After starting WinDiff, here's how to compare two REG files with it:

1. On the File menu, click Compare Files.

2. Type the path and name of the first file, and click Open.

3. Type the path and name of the second file, and click Open.

4. On the View menu, click Expand, or double-click the files in the list.

After comparing the two files, you see results similar to Figure 8-2. WinDiff combines both files and highlights the differences in red and yellow. Differences are relative to the second file, which is why I had you open the second file after the first one. Deleted lines, present in the first file but not in the second, are red. Inserted lines, absent in the first file but present in the second, are yellow. White lines are the same in both files. You also see arrows that indicate whether a line is deleted or inserted. A left arrow (<!) indicates a line deleted from the second file, and a right arrow(!>) indicates a line inserted into the second file. WinDiff represents changed lines as deletions followed by insertions, as shown in Figure 8-2. Because WinDiff compares files line by line instead of character by character, you have to judge for yourself whether a deleted line followed by an inserted line represents a changed line of text. Press F8 to move to the next block of differences that WinDiff found; press F7 to move to the previous block of differences.

Figure 8-2: The two columns you see on the left side of the window represent the two files that you're comparing. These columns are a roadmap of the files' differences.

Using Word 2002

On the odd chance that WinDiff isn't available to you (for example, if you're not free to install the support tools on a customer's computer), you can use the comparison features of Word to compare REG files. You might also prefer using Word if you're already familiar with the word processor and don't want to install or learn how to use WinDiff. The only drawback is that using Word to compare REG files is often a slow and tedious process because it's not designed for this purpose.

When using Word to compare REG files, open the second REG file first, and compare it to the first REG file. This order ensures that Word indicates insertions and deletions properly. Here's how to compare two REG files using Word:

1. On the File menu, click Open, type the path and name of the first REG file in the File Name box, and click Open.

2. If the File Conversion dialog box appears, select the encoding method that makes the text in the Preview area readable, and then click OK.

   You can choose between Windows (Default), MS-DOS, and Other Encoding. Windows (Default) corresponds to ANSI, which is what version 4 REG files use. If the file is a version 5 REG file, select the Other Encoding option, and then click Unicode in the list.

3. On the Tools menu, click Compare And Merge Documents, type the path and name of the second REG file, and then click Merge.

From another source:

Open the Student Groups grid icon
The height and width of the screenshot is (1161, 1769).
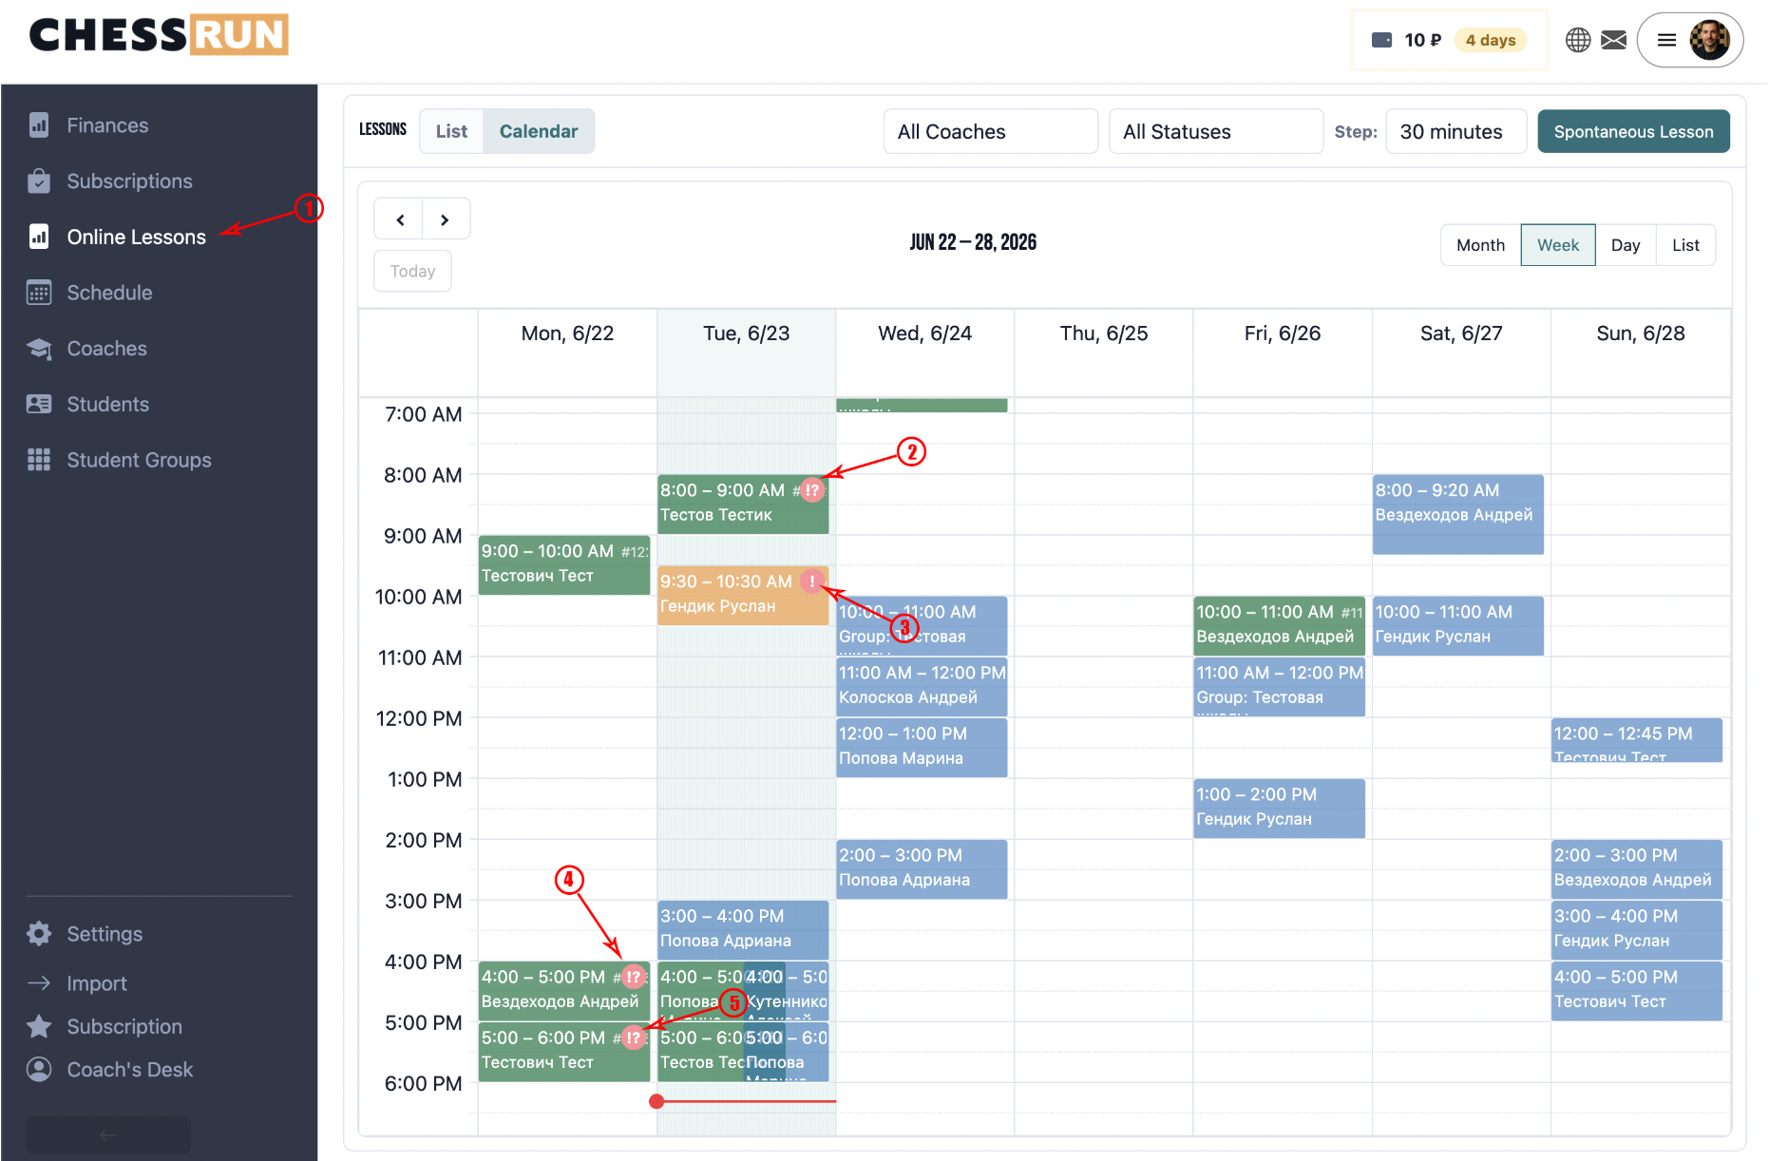pyautogui.click(x=39, y=460)
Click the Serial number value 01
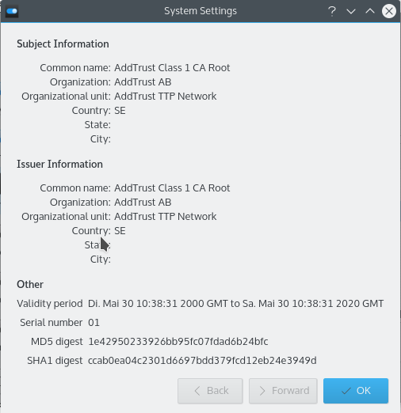The image size is (401, 413). pos(94,323)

4. If the File Conversion dialog box appears, select the encoding method that makes the text in the Preview area readable.

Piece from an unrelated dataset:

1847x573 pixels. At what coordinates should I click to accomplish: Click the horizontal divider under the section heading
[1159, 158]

Word displays the results as shown in Figure 8-3. To see the next change, click the Next button on the Reviewing toolbar. To see the previous change, click the Previous button. Word displays the results differently depending on the view:

• Normal view. To switch to the normal view, click Normal on the View menu. This is the view shown in Figure 8-3. By default, insertions are underlined. Deletions are crossed out.

• Print Layout view. To switch to Print Layout view, click Print Layout on the View menu. In this view, you see bubbles in the right column that describe the differences between the two files. This view is often the easiest to read.

Figure 8-3: Word is effective at comparing large REG files, but much slower than WinDiff.